*** Block opens ***

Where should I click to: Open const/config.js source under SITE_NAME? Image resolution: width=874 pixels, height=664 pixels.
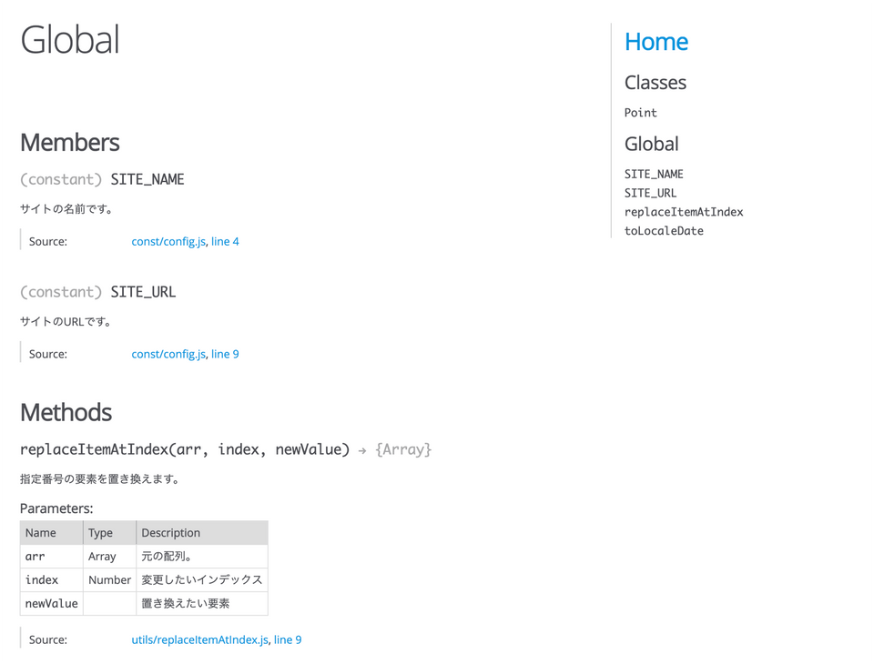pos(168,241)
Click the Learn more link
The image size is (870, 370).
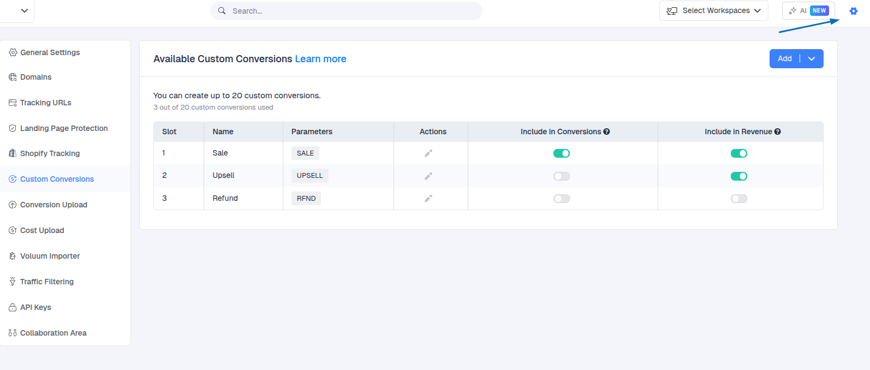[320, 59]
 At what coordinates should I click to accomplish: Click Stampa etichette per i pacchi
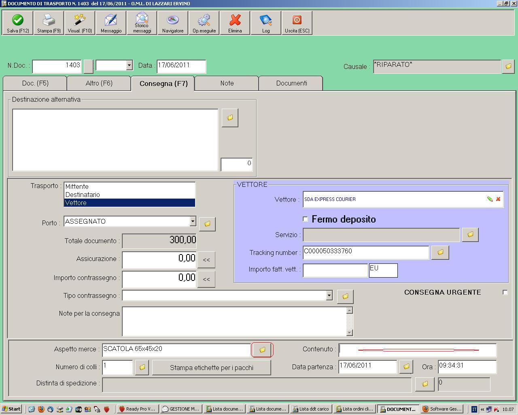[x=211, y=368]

*** Block closes ***
*** Block opens ***

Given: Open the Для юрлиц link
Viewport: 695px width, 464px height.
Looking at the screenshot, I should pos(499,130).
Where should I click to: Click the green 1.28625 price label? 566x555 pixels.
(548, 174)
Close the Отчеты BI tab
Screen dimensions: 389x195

*** Block closes ***

Select and copy every line of the material that holds the string "link".

* **Result**:
Click the Learn more link
Given: Open the Для юрлиц link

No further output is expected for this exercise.